2. Make like a canal barge, and bounce:
Speaking of crashes, have you ever seen any dented canal barges on the roads? No, of course not, and that’s because they’ve found a brilliant new use for tyres. What they do is hang a garland of them over the side so no harm befalls them if they happen to nudge the edge of the canal, another barge, a canal lock or a drowning man batting with shameless futility at the sides of your mighty ship as it slips effortlessly over his kayak. That’s just basic canal etiquette, which that drowning man would have known if he’d paid more attention in canal etiquette classes, etc.
So why not use overhung tyres on your car’s body? Obviously you’ll never be so stupid as to cause a collision, but what if some idiot parks too close to your usual spot outside the shops and you give him a little shunt through no fault of your own, the idiot?

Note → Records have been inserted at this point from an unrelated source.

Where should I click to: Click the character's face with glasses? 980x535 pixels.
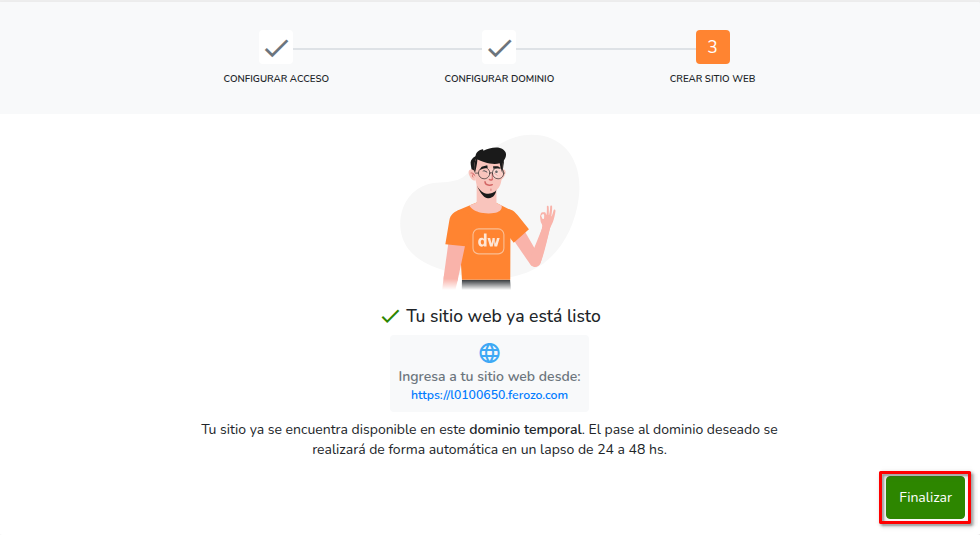(x=488, y=175)
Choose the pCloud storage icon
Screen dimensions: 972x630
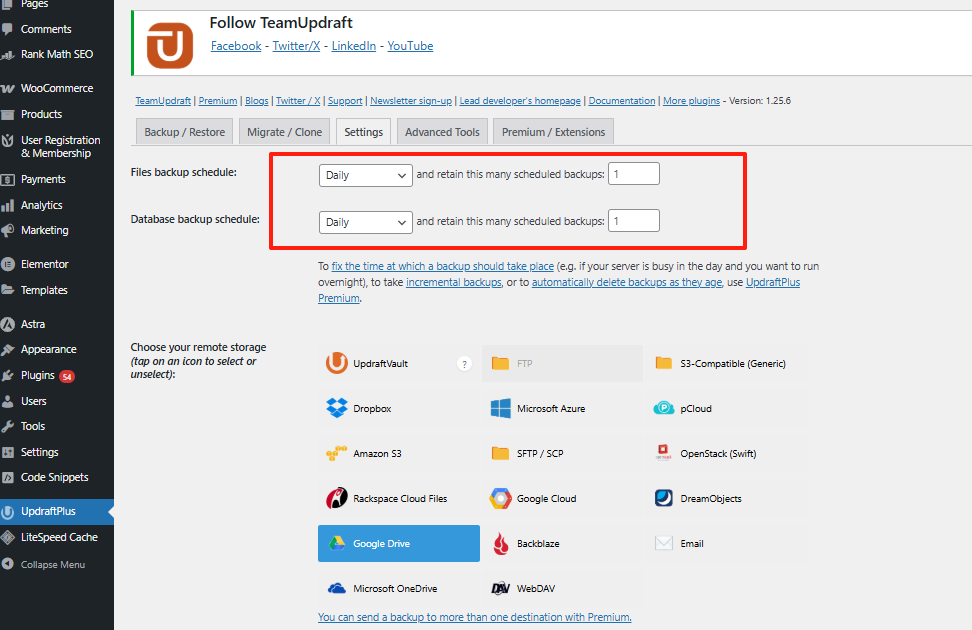[x=664, y=408]
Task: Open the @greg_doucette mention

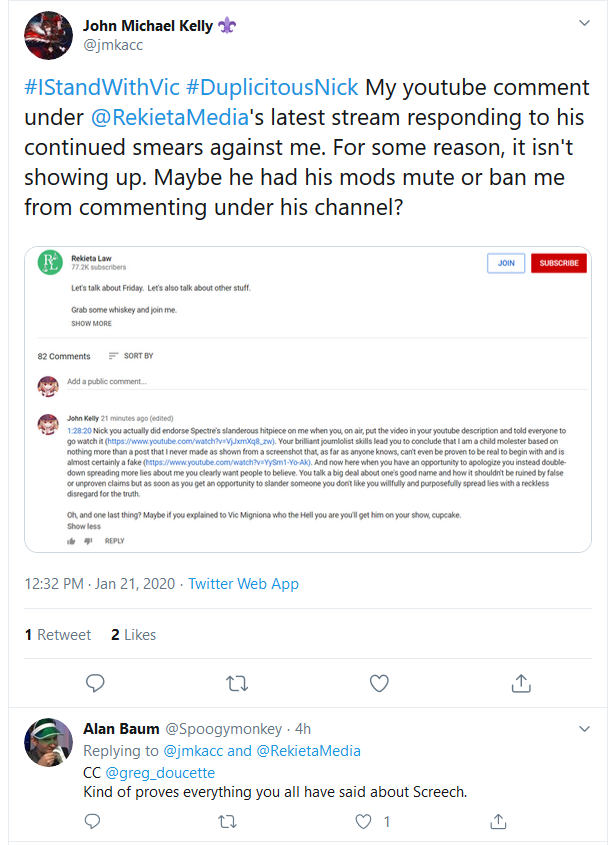Action: click(x=160, y=773)
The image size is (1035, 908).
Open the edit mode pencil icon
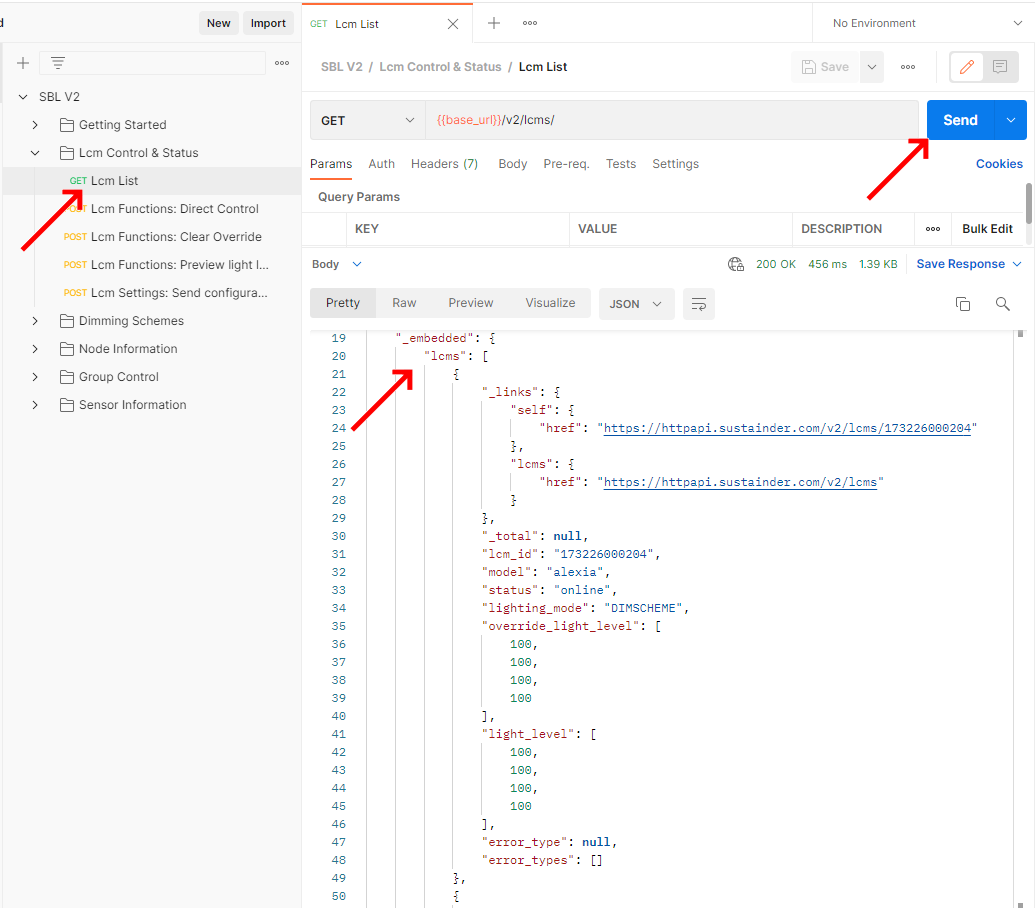tap(966, 67)
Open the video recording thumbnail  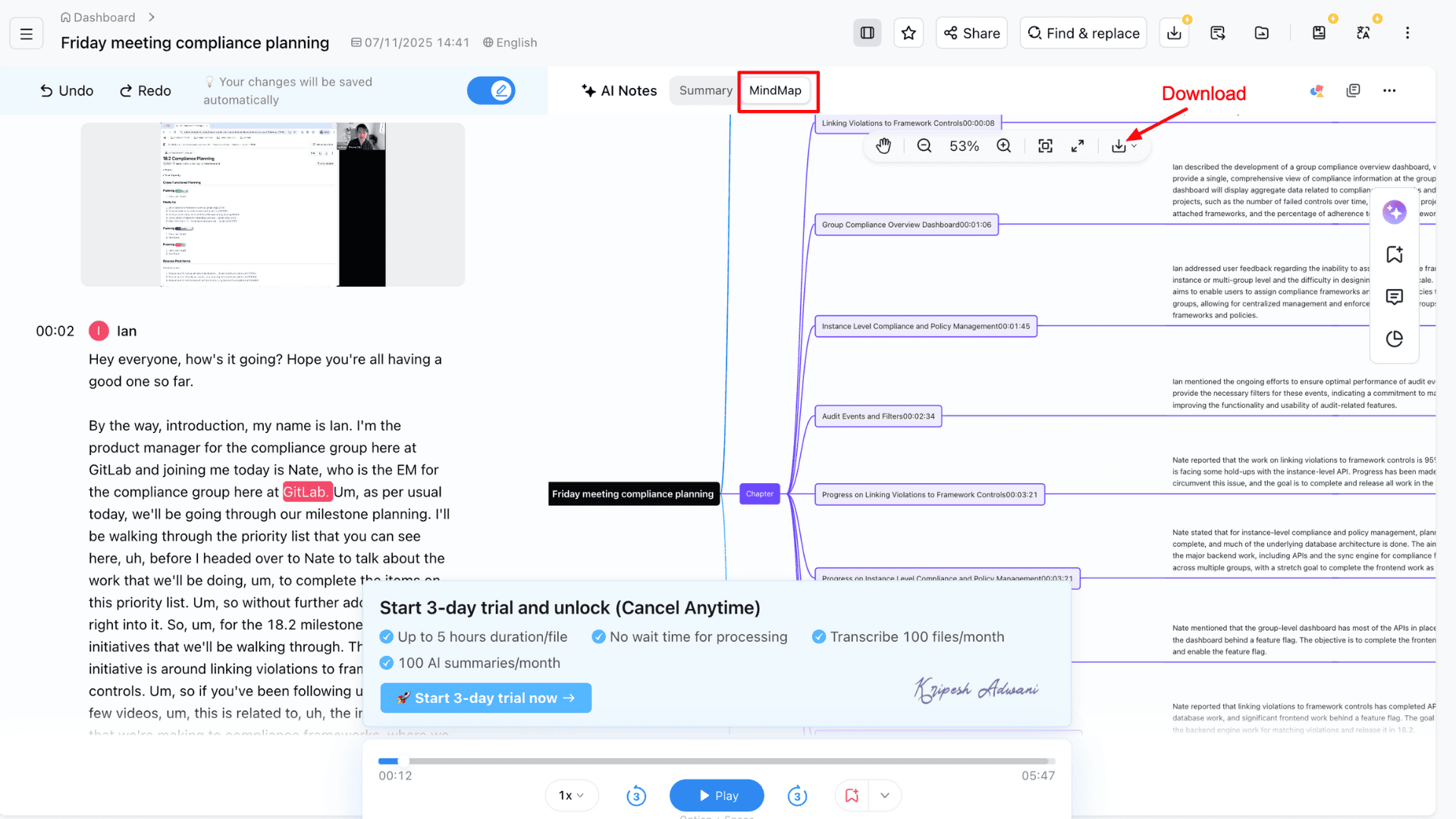273,205
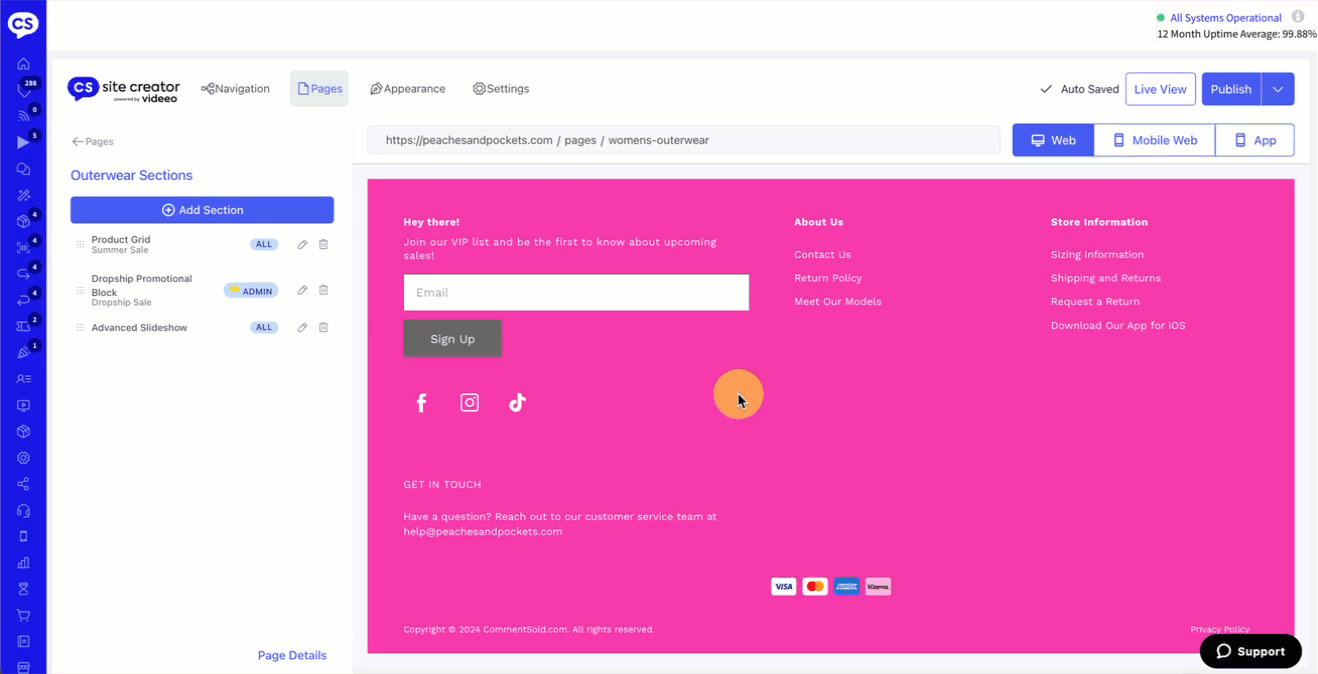Open the Facebook social icon

point(421,403)
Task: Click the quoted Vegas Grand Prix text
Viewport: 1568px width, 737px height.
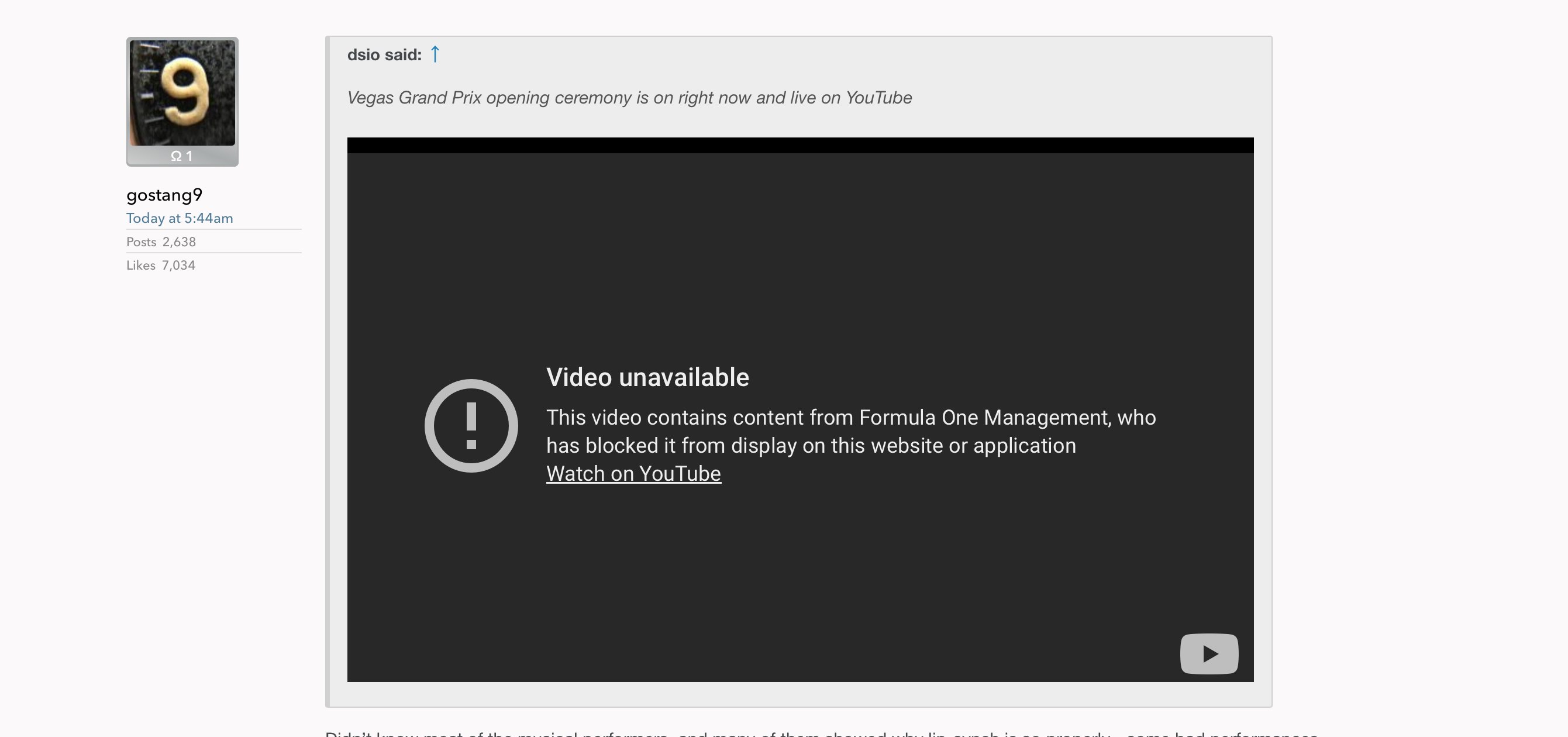Action: 629,98
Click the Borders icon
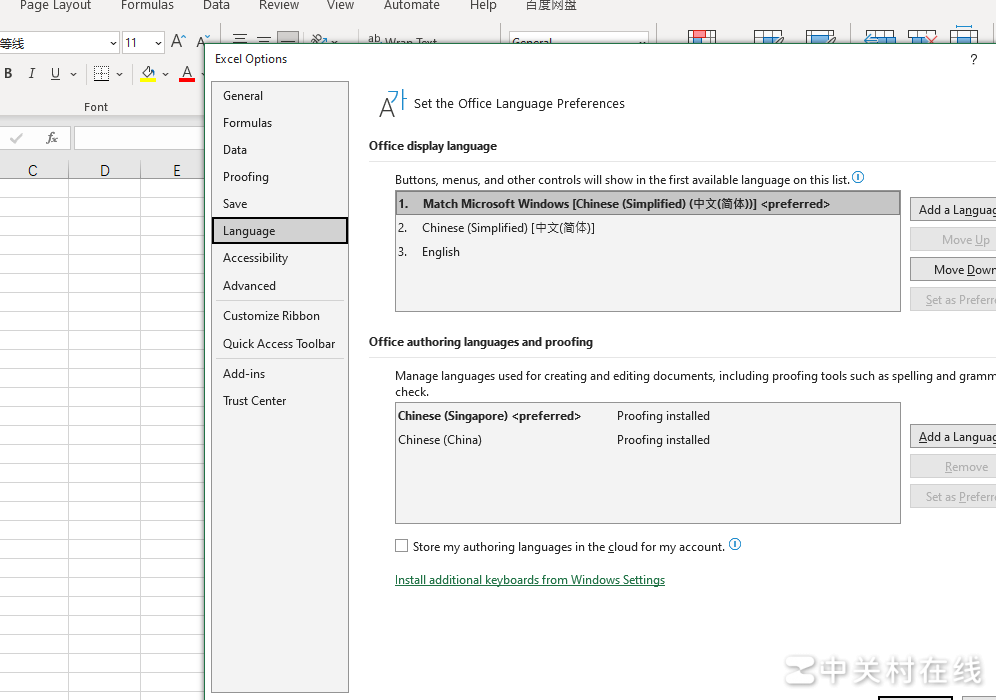The height and width of the screenshot is (700, 996). tap(101, 74)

In fact, is that parking space just a little too tight? Well, that’s no longer a problem; gently nudge the other car, sliding it out of your space, back into the road where it would have parked if you’d been in your space, like you always are. Your rubbery dangly new friends will protect your paintwork throughout.
Worried about getting a puncture? It’s no longer a problem when you have sixteen spares. Such protection means you can be constantly relaxed, maybe stick a bit of Bryan Adams on, and let the road’s dangers melt away to an inconsequential background.
1. Don’t get insurance:
Have a little faith in yourself. You’re a good driver, right? And good drivers don’t have accidents, so why bother with insurance at all? It’s just another pointless tax on good drivers to subsidise bad ones. It might be against the so-called law, but since when did you let The Man tell you how to drive your car?
Remember the insurance dodgers’ motto: “I’m never going to crash, and saved a ton of cash.”
And when you go to prison for insurance fraud and dangerous driving you’ll wish you’d paid more attention in not-getting-raped-in-the-showers classes (which can be uncomfortable and quite dangerous).